Peu de jeunes artistes les maîtrisent. Les anciens qui en connaissent les codes sont en train de quitter la scène. Pourtant, ces airs emblématiques de notre patrimoine musical méritent d’être sauvegardés

 

La musique a toujours rythmé la vie sociale, économique (travaux champêtres, pêche collective…), culturelle de la société malienne. Ainsi, notre pays est réputé pour non seulement le talent de ses artistes, mais aussi pour la diversité de ses terroirs musicaux. Chaque ethnie ayant son répertoire musical propre, la musique populaire du pays devient alors «un arc-en-ciel beau de ses couleurs multiples et chargé d’une très grande émotion». Et parmi tant de richesses, il y a des classiques qui se confondent allègrement avec l’histoire, surtout guerrière, des terroirs.

Parmi les classiques mandingues, il y a celles dites populaires, celles dédiées par les griots à la confrérie des chasseurs (comme Kulandjan) et celles qui sont liées à l’Empire manding, de l’épopée mandingue (Suba, Turamakan…). Et «Duga» (vautour) est l’une de ses chants classiques les plus connus et les plus chantés. Il s’agit d’une chanson d’une grande variété appelée différemment selon les terroirs. Duga (vautour) ou «Maoula Duga Sirimandjan» qui est une appellation surtout répandue dans la contrée de Ségou.

- **CONSIGNE DONNÉE 1**:
Réécrivez plus brièvement le paragraphe du texte source qui commence par « La musique a toujours rythmé », en conservant ses faits principaux.
- **CONSIGNE DONNÉE 2**:
Recopiez, s'il vous plaît, le passage du texte source situé entre « La musique a » et « guerrière, des terroirs. », bornes incluses.

- **MATÉRIEL FOURNI**:
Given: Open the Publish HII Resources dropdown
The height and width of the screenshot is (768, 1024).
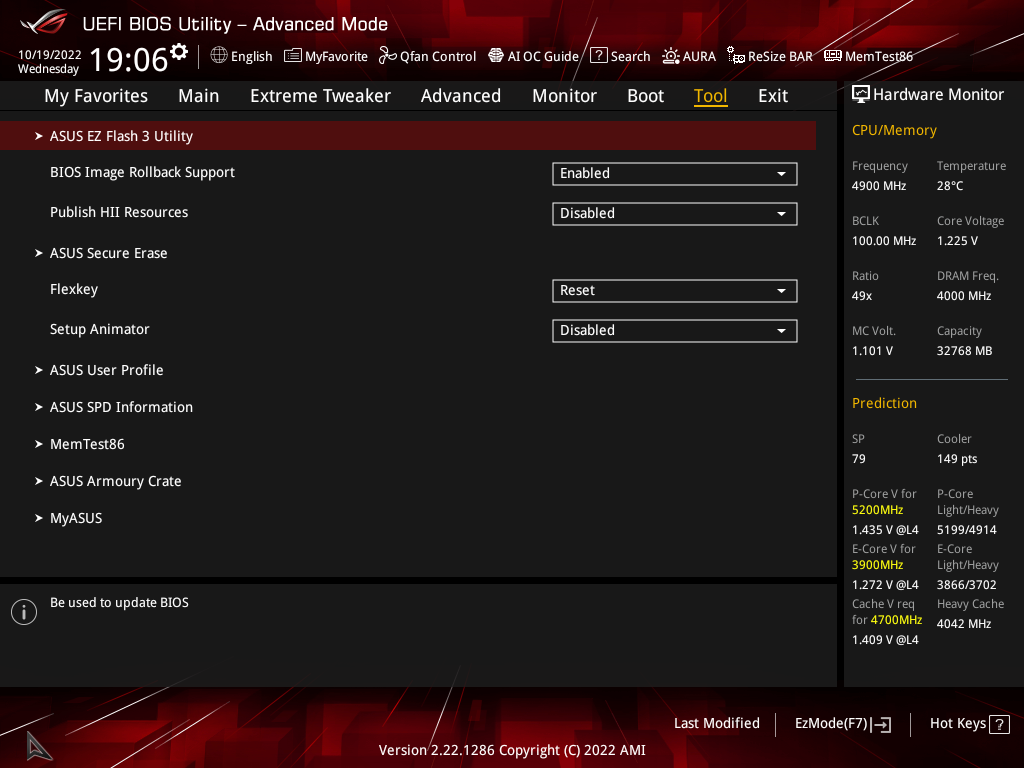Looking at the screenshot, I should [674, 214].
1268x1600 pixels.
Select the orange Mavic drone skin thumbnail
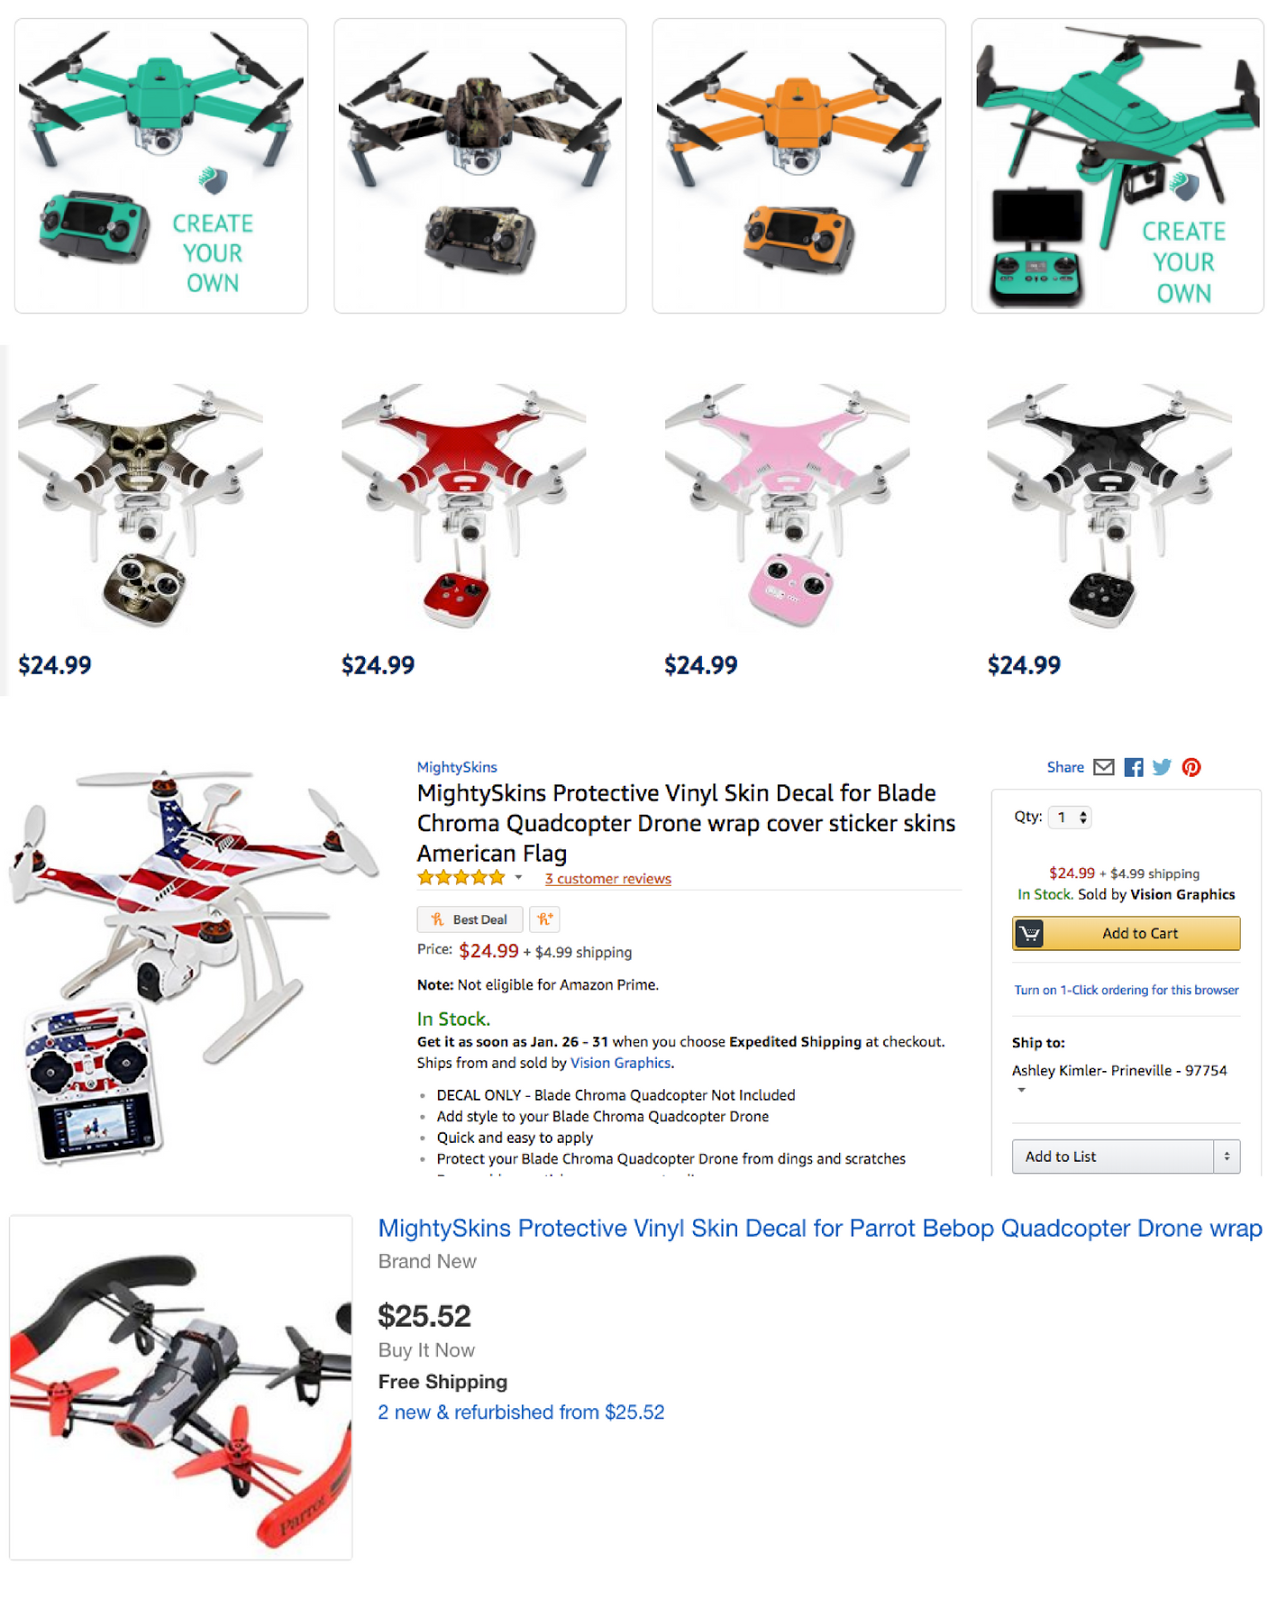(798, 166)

- **RÉPONSE COMPLÈTE 1**:
Au Mali, la musique a toujours accompagné la vie sociale, économique (travaux champêtres, pêche collective…) et culturelle. Le pays est réputé pour le talent de ses artistes et la diversité de ses terroirs musicaux, chaque ethnie ayant son propre répertoire. Parmi ces richesses figurent des classiques étroitement mêlés à l'histoire, surtout guerrière, des terroirs.

- **RÉPONSE COMPLÈTE 2**:
La musique a toujours rythmé la vie sociale, économique (travaux champêtres, pêche collective…), culturelle de la société malienne. Ainsi, notre pays est réputé pour non seulement le talent de ses artistes, mais aussi pour la diversité de ses terroirs musicaux. Chaque ethnie ayant son répertoire musical propre, la musique populaire du pays devient alors «un arc-en-ciel beau de ses couleurs multiples et chargé d’une très grande émotion». Et parmi tant de richesses, il y a des classiques qui se confondent allègrement avec l’histoire, surtout guerrière, des terroirs.